──────── RECORD LIST

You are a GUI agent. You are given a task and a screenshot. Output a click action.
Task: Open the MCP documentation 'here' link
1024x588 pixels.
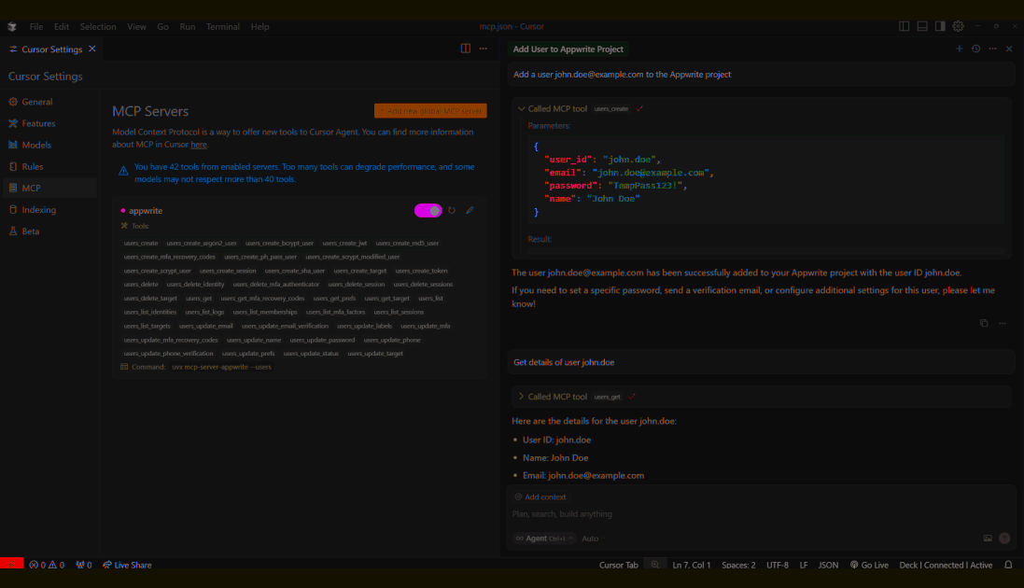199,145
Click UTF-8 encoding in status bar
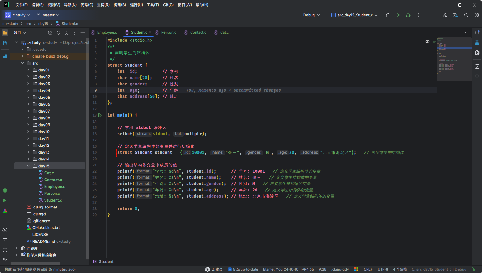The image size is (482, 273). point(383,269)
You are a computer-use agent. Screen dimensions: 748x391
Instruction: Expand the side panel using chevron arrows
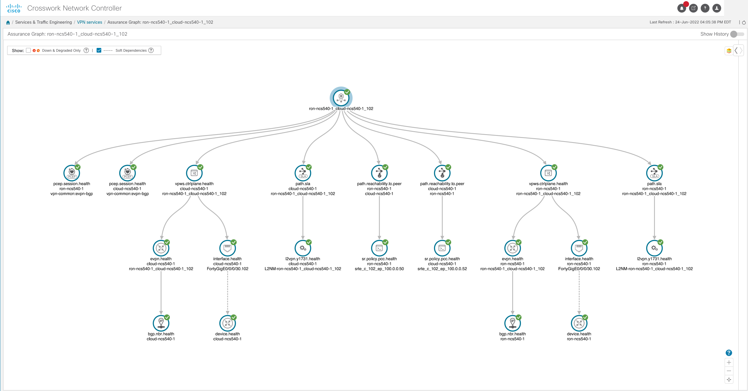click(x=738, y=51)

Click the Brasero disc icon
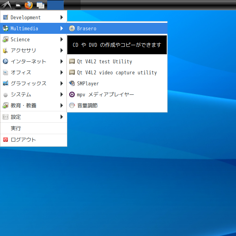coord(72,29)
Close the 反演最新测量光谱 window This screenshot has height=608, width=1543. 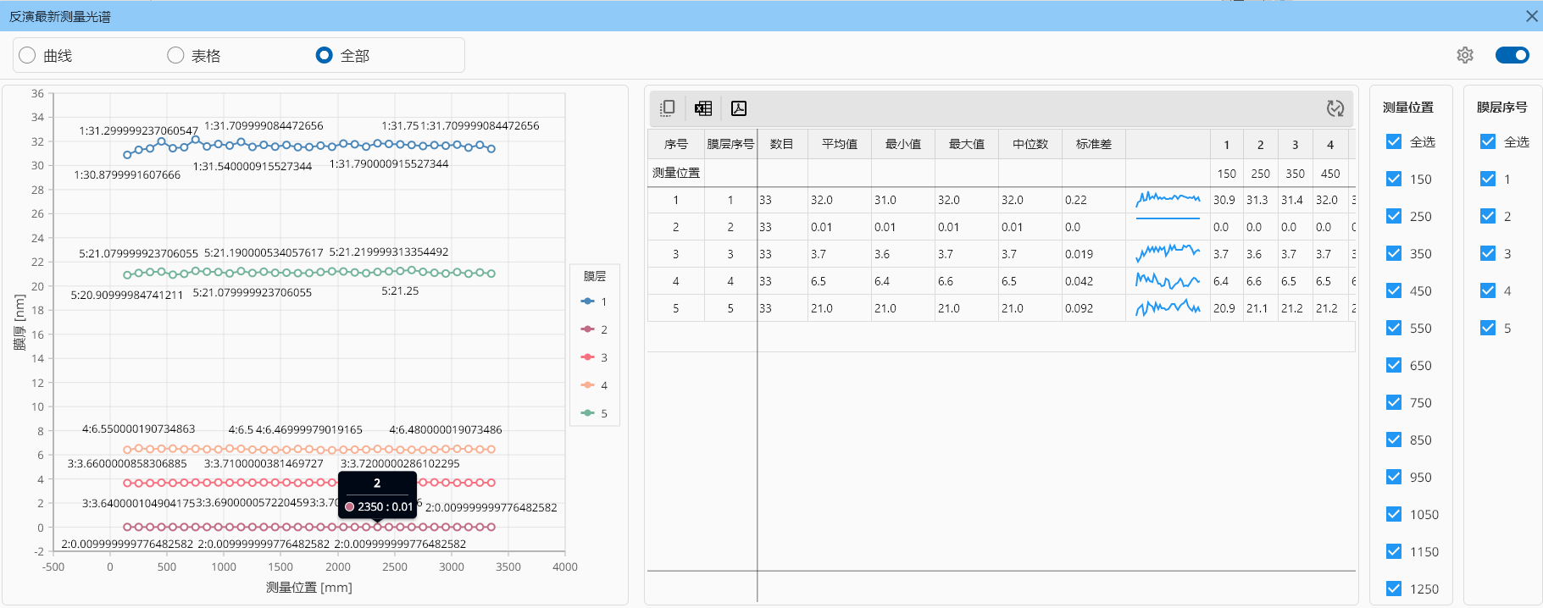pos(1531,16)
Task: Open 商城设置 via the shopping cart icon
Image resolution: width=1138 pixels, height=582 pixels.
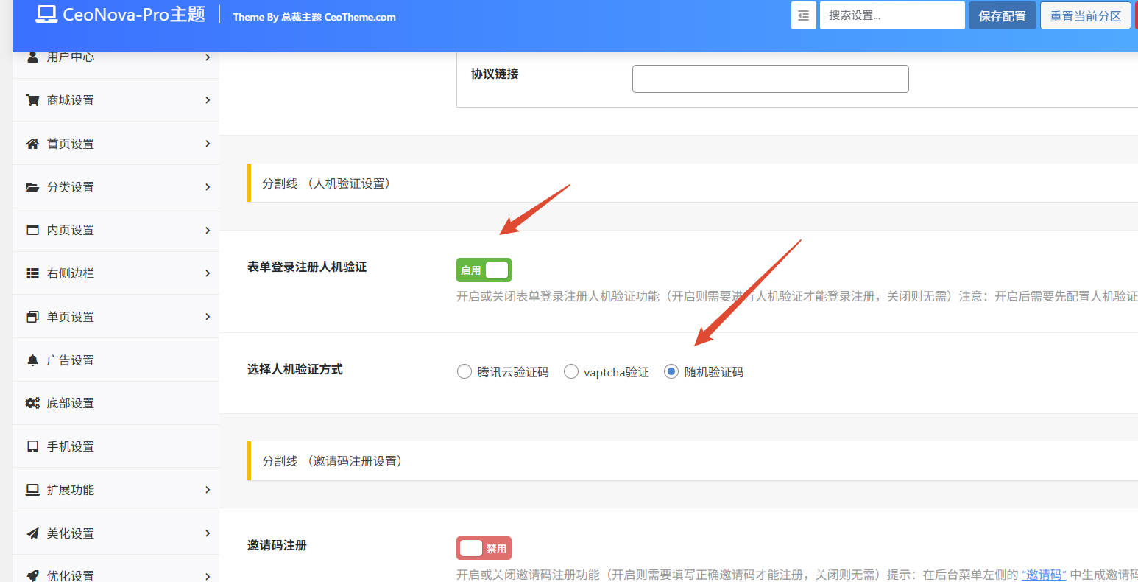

────────────────

▶ **DIRECTION**: Copy the lines starting at the one containing "Task: Open 商城设置 via the shopping cart icon" and ending at the end of the records, substituting "basket" for "shopping cart" and keeping everything else unchanged. Leave out the pictures.

▶ **FULL SOLUTION**:
Task: Open 商城设置 via the basket icon
Image resolution: width=1138 pixels, height=582 pixels.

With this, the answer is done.